Anthony Towns writes ("On RCness and the use of the BTS, etc"):
> On Mon, Nov 11, 2002 at 02:36:44PM -0500, Branden Robinson wrote:
> > * The current imperfection of the Debian Policy Manual causes us to lend
> >   more gravity to certain bugs, as a result of "a severe violation of
> >   Debian policy (that is, it violates a "must" or "required"
> >   directive)," than they deserve.
> 
> No, this isn't the case. The "requirements" of the policy manual are
> what has previously been called "release goals" -- they're the things
> that we're insisting we achieve before we'll release. The gravity we
> lend to issues from the policy manual are entirely due to this, and one
> of our release goals is FHS compliance, in every single way.

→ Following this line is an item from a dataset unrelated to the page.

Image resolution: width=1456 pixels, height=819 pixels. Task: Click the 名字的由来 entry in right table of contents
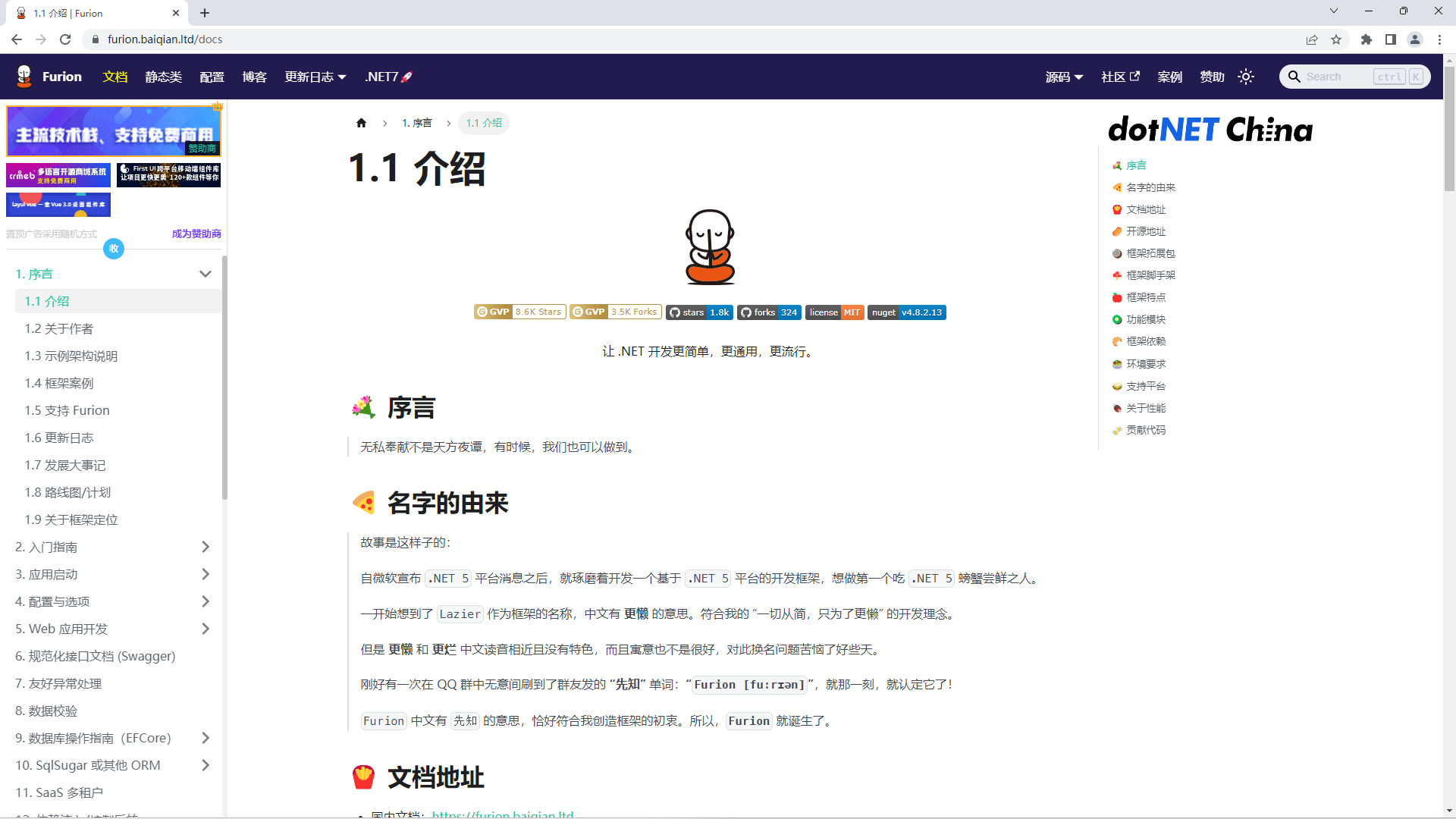point(1150,187)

I disagree most strongly with this paragraph.  Perhaps this is the
root of some of the disagreements.

Firstly, I have a very strong disagreement with the whole concept of
`release goals': ie, criteria for a whole-system release that are not
directly related to whether the release works, is better than the
previous one, etc.  `Release goals' lead to artificial and pointless
delay in releases, and the `benefit' of stressing maintainers out
until they do something that someone else is keen on is not `worth'
holding the whole distribution to ransom.

But even so, if we are going to have `release goals' - things we will
not release without - then they are specified by the release manager,
not by the policy manual.  The policy manual can at best encapsulate
the guidelines the RM will be using (which the RM may have written
themselves, or which may have been decided some other way).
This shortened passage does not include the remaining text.